Il n’y aurait pas grand’chose à dire de plus sur ce genre d’officines qui se servent des « nouvelles technologies » pour piéger des esprits momentanément fragilisés afin de se faire du pognon, si la justice de notre pays, le ministère de l’Education Nationale, ainsi que celui de l’Agriculture, ne leur avaient pas concédé un label officiel, jetant ainsi la confusion dans les esprits.

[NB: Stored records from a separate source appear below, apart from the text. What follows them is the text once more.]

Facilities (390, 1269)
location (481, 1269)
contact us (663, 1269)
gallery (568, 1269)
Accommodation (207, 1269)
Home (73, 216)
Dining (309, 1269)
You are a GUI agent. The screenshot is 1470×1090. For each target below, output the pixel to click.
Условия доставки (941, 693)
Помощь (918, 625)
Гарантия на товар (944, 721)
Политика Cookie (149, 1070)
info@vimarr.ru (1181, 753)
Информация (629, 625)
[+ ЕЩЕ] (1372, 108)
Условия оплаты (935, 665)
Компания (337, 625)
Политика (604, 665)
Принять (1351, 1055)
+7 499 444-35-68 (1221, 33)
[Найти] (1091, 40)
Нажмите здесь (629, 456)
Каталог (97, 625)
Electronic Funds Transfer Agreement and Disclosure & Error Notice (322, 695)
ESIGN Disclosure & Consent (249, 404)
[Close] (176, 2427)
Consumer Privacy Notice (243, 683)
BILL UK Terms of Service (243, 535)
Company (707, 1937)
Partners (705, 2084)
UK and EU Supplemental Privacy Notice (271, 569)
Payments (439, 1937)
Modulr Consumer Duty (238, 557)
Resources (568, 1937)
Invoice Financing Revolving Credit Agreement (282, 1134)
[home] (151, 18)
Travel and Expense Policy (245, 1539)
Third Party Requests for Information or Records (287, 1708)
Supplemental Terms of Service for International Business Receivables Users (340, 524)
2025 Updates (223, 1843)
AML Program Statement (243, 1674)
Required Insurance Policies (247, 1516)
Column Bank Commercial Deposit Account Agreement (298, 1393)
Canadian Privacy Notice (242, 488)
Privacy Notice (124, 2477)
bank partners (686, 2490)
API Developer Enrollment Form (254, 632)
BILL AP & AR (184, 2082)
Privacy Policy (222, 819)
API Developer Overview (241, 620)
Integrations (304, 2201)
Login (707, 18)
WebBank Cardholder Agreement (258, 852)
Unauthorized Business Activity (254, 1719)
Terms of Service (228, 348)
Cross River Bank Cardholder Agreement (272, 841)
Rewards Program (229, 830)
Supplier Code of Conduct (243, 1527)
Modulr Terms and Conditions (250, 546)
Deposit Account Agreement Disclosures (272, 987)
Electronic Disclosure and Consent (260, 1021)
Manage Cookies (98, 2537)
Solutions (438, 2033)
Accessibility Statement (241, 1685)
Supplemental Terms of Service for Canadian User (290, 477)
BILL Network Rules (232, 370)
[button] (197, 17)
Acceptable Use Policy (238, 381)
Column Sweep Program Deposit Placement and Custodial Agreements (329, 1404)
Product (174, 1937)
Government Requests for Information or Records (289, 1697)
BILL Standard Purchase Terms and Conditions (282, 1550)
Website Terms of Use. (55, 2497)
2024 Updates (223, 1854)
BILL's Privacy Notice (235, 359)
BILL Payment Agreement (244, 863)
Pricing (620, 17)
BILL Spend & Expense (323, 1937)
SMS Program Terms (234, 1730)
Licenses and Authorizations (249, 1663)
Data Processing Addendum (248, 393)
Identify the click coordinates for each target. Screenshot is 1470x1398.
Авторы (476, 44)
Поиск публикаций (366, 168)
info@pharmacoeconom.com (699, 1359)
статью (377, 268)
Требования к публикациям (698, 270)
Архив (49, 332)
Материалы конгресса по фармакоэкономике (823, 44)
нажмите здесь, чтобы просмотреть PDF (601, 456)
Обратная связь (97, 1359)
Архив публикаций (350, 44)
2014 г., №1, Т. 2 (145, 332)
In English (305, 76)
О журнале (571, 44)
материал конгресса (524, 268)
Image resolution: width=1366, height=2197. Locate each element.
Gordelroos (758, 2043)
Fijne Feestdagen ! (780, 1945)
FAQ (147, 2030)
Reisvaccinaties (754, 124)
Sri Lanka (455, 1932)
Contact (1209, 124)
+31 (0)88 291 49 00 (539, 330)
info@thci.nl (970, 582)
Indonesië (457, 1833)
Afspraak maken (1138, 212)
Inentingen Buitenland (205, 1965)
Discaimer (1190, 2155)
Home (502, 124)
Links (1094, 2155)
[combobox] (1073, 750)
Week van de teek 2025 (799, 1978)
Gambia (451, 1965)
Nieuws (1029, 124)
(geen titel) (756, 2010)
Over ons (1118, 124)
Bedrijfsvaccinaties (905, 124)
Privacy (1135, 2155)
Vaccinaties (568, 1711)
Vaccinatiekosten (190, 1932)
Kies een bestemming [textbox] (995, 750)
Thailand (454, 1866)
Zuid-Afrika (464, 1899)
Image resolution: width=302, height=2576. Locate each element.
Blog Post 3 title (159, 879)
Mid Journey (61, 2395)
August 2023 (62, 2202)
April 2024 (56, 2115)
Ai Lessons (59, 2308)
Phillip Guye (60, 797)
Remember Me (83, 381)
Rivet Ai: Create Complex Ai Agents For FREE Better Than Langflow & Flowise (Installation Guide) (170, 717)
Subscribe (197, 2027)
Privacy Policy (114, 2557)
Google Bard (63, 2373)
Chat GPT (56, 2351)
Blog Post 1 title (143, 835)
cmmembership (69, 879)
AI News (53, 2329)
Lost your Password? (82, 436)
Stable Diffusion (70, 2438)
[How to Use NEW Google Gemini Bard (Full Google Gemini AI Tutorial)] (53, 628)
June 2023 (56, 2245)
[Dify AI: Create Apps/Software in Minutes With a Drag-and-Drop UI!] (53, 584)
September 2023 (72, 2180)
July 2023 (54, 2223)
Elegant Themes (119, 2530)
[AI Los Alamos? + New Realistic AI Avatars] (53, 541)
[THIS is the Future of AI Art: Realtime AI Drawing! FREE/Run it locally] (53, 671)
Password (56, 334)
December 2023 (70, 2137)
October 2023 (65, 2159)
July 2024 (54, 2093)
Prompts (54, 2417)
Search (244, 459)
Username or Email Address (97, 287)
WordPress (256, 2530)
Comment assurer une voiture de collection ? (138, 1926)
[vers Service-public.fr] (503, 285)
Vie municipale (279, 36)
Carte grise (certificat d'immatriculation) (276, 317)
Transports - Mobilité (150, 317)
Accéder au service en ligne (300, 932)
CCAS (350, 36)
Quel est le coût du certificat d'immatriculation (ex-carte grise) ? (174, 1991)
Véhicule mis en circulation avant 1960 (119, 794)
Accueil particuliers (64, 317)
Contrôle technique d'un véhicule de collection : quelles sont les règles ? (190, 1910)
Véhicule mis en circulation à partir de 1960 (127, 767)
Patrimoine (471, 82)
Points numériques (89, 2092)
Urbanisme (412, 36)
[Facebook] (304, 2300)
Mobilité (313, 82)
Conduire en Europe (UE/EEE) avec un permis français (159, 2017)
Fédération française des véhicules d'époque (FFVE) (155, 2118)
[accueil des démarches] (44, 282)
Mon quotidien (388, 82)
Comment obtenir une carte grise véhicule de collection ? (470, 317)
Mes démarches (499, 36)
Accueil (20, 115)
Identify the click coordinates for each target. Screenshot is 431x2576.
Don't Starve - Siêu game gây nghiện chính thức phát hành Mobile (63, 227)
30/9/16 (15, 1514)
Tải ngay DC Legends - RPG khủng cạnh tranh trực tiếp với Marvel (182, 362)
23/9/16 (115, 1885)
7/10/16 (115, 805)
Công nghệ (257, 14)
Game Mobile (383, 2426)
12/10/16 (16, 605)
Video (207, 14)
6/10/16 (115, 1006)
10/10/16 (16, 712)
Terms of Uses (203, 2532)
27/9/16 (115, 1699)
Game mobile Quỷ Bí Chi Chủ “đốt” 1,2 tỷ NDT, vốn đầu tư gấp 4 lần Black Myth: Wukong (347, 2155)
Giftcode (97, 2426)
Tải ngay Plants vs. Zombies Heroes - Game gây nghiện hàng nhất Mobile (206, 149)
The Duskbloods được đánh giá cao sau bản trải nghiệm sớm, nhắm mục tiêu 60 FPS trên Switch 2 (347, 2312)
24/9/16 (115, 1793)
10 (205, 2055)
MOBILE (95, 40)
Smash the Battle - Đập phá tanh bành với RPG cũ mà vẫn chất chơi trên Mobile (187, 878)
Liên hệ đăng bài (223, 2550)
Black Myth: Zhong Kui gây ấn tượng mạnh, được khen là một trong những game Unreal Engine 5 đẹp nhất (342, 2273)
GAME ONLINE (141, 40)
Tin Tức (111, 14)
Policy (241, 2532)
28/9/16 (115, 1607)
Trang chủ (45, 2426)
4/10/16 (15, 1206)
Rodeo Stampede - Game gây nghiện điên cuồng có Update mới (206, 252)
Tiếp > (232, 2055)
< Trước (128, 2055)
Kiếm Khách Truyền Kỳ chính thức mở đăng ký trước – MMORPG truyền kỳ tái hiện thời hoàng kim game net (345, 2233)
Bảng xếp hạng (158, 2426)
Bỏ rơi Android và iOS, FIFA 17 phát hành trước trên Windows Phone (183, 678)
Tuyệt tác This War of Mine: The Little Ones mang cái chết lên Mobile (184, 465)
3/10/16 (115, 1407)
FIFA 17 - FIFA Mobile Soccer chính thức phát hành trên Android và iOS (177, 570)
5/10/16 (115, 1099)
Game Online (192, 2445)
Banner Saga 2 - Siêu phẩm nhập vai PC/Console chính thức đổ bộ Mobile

Chaque fois que France-examen fait sa pub – elle en fait énormément en ce début juillet 2008 et par tous les canaux (sur la page d’accueil d’« Orange », par exemple) – elle affirme lourdement qu’elle travaille « en collaboration avec les ministères de l’Education Nationale et de l’Agriculture ». Toute sa com’ vise à faire croire qu’elle est une annexe des rectorats et des inspections académiques, qui lui auraient délégué une tâche dont elle s’acquitterait consciencieusement. Le fait est que toutes ces officines qui prolifèrent sur internet peuvent prétendre, sans beaucoup exagérer, avoir décroché un statut d’autorité administrative avec la mention « officielle » : le ministère de l’Education Nationale a en effet signé une convention par laquelle le service public s’engage à fournir en priorité à ces entreprises privées les résultats des examens, tout en s’interdisant de les publier avant que ces dernières soient aussi en capacité de le faire ! Une nouvelle dérive mercantile que les libéraux fanas du fameux « partenariat école-entreprises » mettent certainement en œuvre avec jubilation, mais sans en avoir l’air, puisqu’ils peuvent prétendre qu’ils appliquent sagement une décision de justice (celle du tribunal administratif de Marseille, prononcée le 27 juin 2006)…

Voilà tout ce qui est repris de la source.